What is REM?
REM (root em) is a relative CSS unit that ties every measurement back to a single source of truth: the font size on the <html> element. When you write font-size: 1.5rem, the browser multiplies 1.5 by whatever the root font size happens to be. If the root is the standard 16px, 1.5rem resolves to 24px. If a user has bumped their browser font size to 20px, the same declaration resolves to 30px -- and the entire layout scales along with it.
This single-anchor behavior is what separates REM from the older em unit, which compounds relative to the nearest parent element and can produce surprising results in deeply nested markup.
The Formula
Converting a pixel value to REM requires only one division:
[\text{REM} = \frac{\text{Desired Font Size (px)}}{\text{Default Font Size (px)}}]
Where:
- Desired Font Size is the target size you want to express in REM.
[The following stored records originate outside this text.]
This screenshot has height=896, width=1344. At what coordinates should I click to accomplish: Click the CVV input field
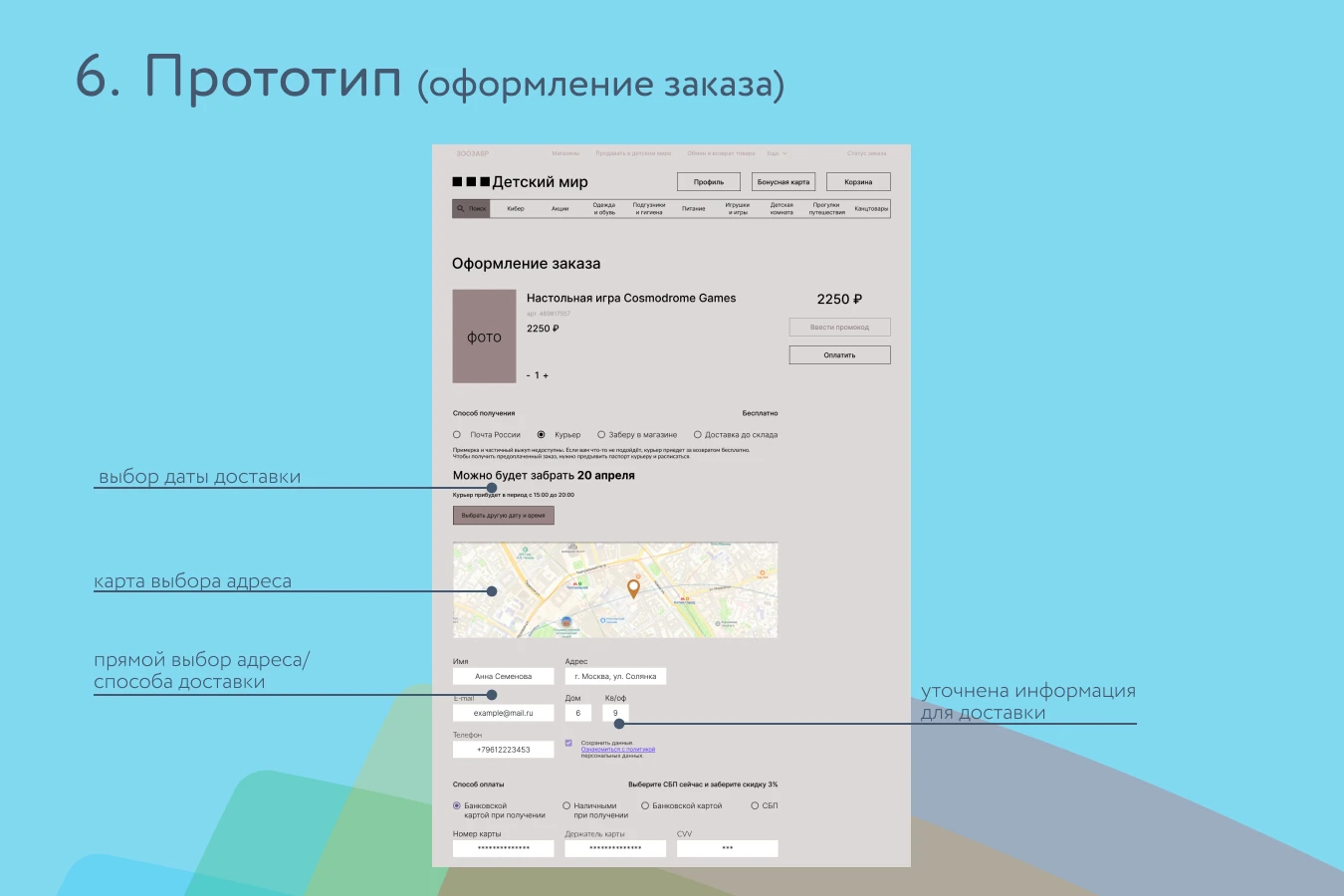[727, 848]
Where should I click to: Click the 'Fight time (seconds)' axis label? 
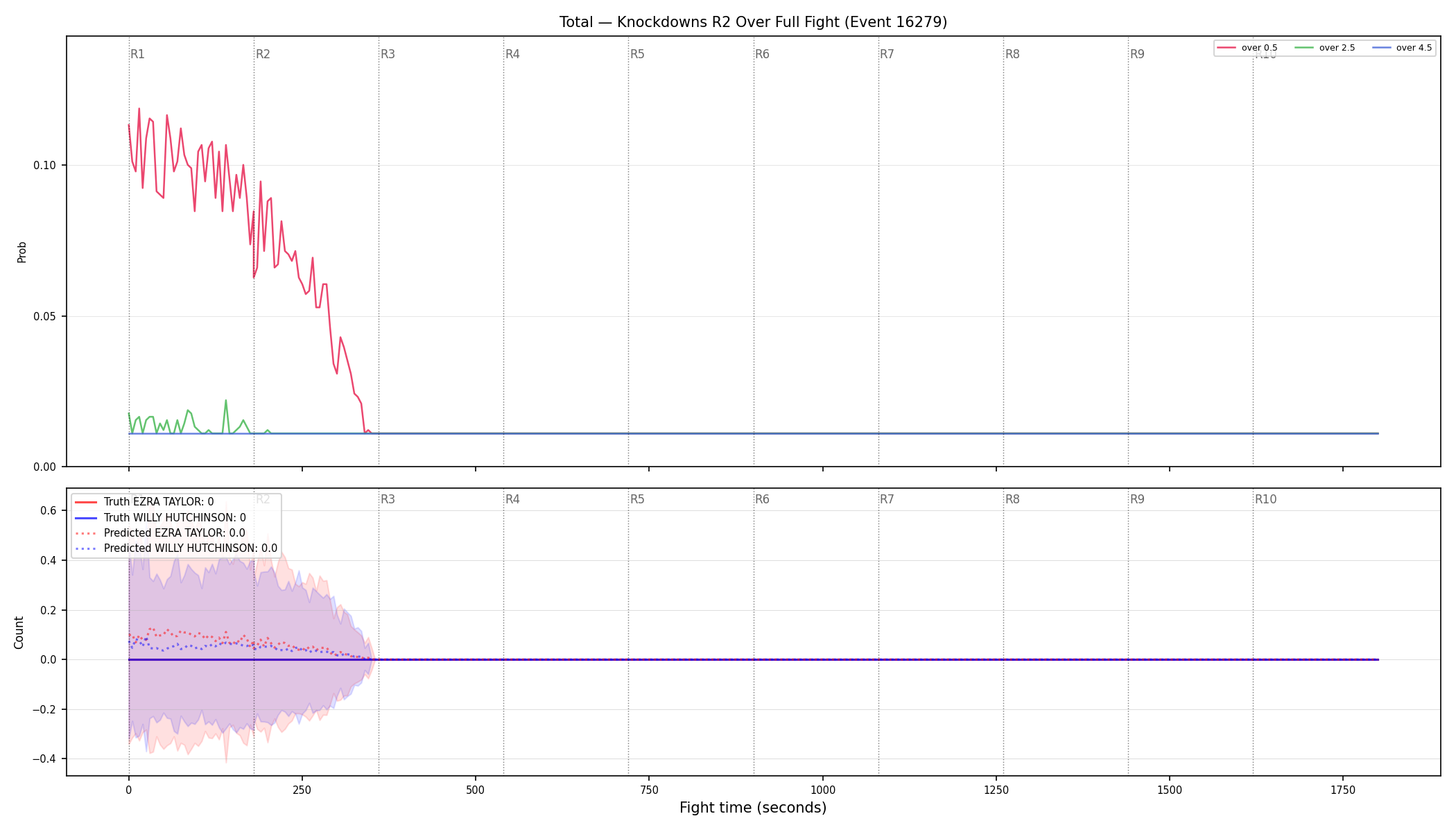click(x=753, y=808)
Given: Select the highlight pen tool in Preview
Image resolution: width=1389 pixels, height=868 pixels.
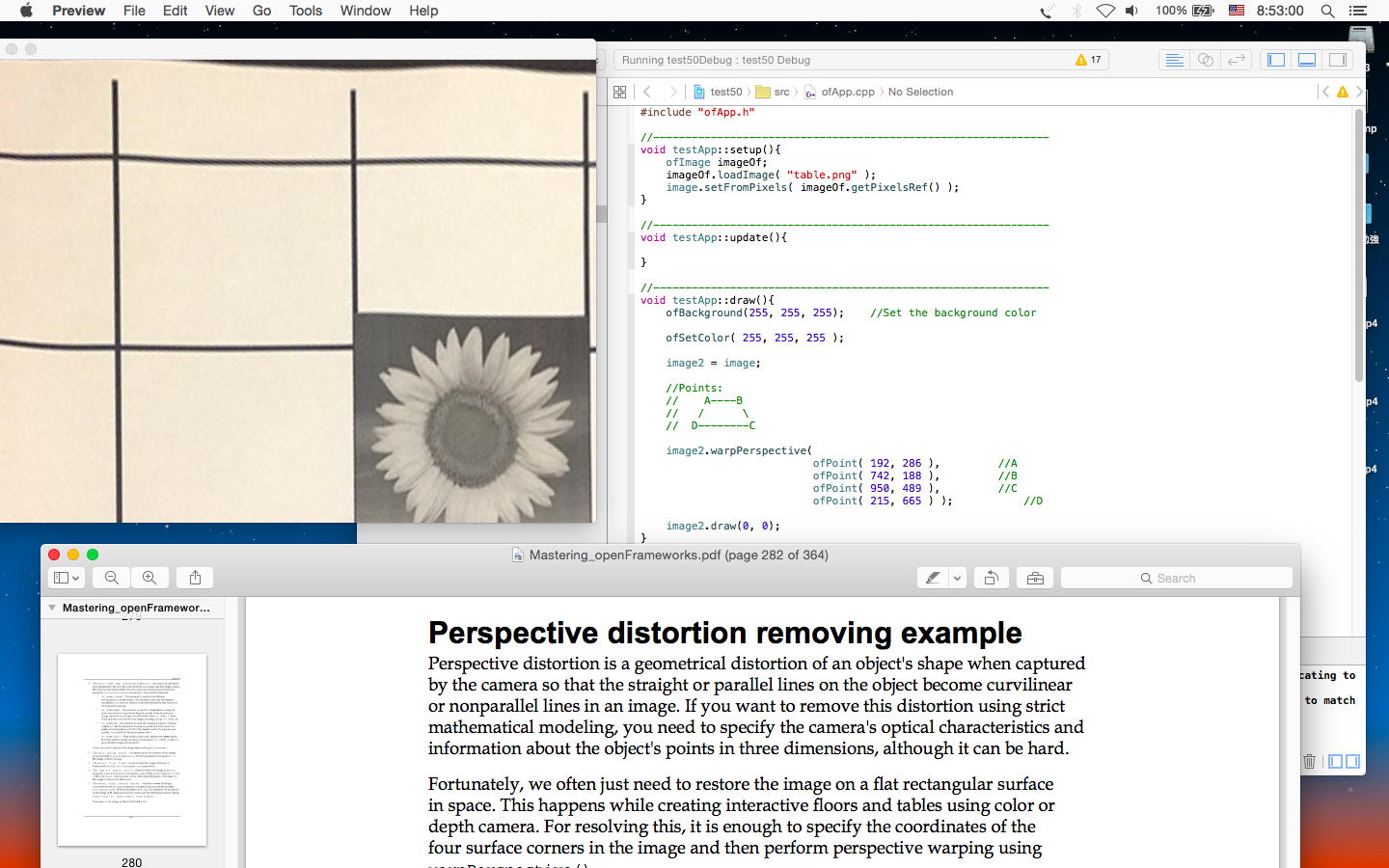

- Default Font Size is the root font size of the document, typically 16px in most browsers.
Calculation Examples
Example 1
Suppose your root font size is 18px and you want to set a heading to 27px:
[\text{REM} = \frac{27}{18} = 1.5]
The heading should be set to 1.5 rem.
Example 2
With the browser default of 16px and a desired size of 24px:
[\text{REM} = \frac{24}{16} = 1.5]
Again the result is 1.5 rem, even though the pixel values differ from the first example. The ratio is what matters.
PX to REM Cheat Sheet
The table below assumes a default root font size of 16px.
| Pixels | REM |
|---|---|
| 10px | 0.625 rem |
| 12px | 0.75 rem |
| 14px | 0.875 rem |
| 16px | 1 rem |
| 18px | 1.125 rem |
| 20px | 1.25 rem |
| 24px | 1.5 rem |
| 28px | 1.75 rem |
| 32px | 2 rem |
| 36px | 2.25 rem |
| 40px | 2.5 rem |
| 48px | 3 rem |
| 64px | 4 rem |
Why REM Matters for Accessibility
Hard-coded pixel values ignore user preferences. When someone increases their browser's default font size for readability, layouts built in pixels refuse to budge. REM-based designs, on the other hand, honor that preference automatically because every measurement traces back to the root font size.
This is not just good practice -- the Web Content Accessibility Guidelines (WCAG) recommend using relative units so that text can be resized without assistive technology up to 200% without loss of content or functionality.
REM vs. EM vs. PX
- PX -- absolute, fixed, ignores user font preferences.
- EM -- relative to the parent element's font size. Compounds when nested, which can lead to unexpected scaling.
- REM -- relative to the root element's font size. Does not compound, making it predictable at any nesting depth.
For most modern projects, REM is the preferred unit for typography and spacing because it combines the scalability of relative units with the predictability of a single reference point.